Despite limited opportunities, the green brigade is the most successful team in the format. At all the World T20 editions, they have been the team to beat. They were runners-up in 2007, lifted the trophy in 2009 and reached the semifinals in the third one. Here too, except for the loss to India in the Super Eights, they have won all their games.
The most impressive has been how they turn up for the pressure games. Against India, they looked tense but when the heat was on in the final league game against Australia, they were a transformed side. The 32-run defeat was Australia's first of the tournament.
So, what is the secret of Pakistan’s success despite the odds? Experts attribute it to the popularity of T20 back home.
The lack of international opportunities is made up by the passion for the format which has led to dozens of tournaments being played all over Pakistan.
“Twenty overs cricket is being played in Pakistan for more than 30 years now. I don't think anybody plays as much T20 tournaments as us,” says former Pakistan skipper, Moin Khan. “We've 50 to 60 tournaments in Karachi, most of them are played during the month of Ramadan,” says Moin, who organises one of the biggest T20 events at his academy in Karachi.

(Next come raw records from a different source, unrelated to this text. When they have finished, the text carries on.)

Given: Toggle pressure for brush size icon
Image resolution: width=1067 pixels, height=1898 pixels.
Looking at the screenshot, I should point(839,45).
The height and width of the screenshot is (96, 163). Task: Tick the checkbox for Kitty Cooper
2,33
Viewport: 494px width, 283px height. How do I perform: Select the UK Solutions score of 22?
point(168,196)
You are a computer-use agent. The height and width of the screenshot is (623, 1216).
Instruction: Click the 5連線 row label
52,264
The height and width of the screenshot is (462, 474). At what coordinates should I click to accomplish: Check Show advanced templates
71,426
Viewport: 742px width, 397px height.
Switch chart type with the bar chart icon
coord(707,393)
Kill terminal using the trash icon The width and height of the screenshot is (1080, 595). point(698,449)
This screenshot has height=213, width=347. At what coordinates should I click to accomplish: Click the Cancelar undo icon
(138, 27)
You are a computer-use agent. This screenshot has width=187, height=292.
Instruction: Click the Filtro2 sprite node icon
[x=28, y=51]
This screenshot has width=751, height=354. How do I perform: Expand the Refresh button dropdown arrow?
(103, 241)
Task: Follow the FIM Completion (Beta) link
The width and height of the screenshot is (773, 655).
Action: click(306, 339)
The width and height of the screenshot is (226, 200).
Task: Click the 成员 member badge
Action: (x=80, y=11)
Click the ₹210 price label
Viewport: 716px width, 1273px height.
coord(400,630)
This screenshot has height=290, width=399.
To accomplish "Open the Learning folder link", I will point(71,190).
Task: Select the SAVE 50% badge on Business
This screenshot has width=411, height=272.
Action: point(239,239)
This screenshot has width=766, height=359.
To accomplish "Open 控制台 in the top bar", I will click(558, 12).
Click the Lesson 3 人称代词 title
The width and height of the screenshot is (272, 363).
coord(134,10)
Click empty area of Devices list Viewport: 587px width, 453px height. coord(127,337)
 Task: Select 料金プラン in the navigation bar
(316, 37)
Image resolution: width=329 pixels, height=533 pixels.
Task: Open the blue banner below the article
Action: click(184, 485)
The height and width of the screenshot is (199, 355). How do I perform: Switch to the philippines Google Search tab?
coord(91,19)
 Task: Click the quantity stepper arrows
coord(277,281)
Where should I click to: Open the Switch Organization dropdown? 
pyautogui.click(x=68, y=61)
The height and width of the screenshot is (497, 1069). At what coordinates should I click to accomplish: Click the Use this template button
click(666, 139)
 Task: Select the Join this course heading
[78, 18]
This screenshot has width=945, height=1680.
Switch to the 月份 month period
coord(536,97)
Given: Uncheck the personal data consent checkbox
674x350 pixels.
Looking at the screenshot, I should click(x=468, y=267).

“The main reason for Pakistan's success is that the players are very familiar with the format. The competition is so strong they are under pressure to keep inventing new variations and the batsmen always try to hit big shots.”
While there is no international exposure at home for the Pakistan players, few may be aware that twenty overs cricket probably originated in Pakistan.
The Nazimabad Super Cup was the first T20 competition played at Eidgah Ground in central Karachi. The Super Cup, though played with different rules, was held from mid 1970s and went on till the 1990s. Most of the top Pakistan players of that era played in the tournament. In between, there was ten10 cricket where all players in the eleven barring the 'keeper had to bowl an over each.
The stadiums are packed for the Pakistan Cricket Board's two major regional tournaments. “We start the domestic season with the regional T20 tournament, and then we finish the season with a T20 tournament for the top eight teams,” says Nadeem Sarwar, PCB's corporate communications head.
“Massive crowds turn up and for a game at the Gaddafi Stadium (Lahore) a couple of years ago, our PCB chairman was left stranded as the road leading to the stadium was packed. We had to get him to the stadium in an ambulance. And, it was not even the final,” says Sarwar.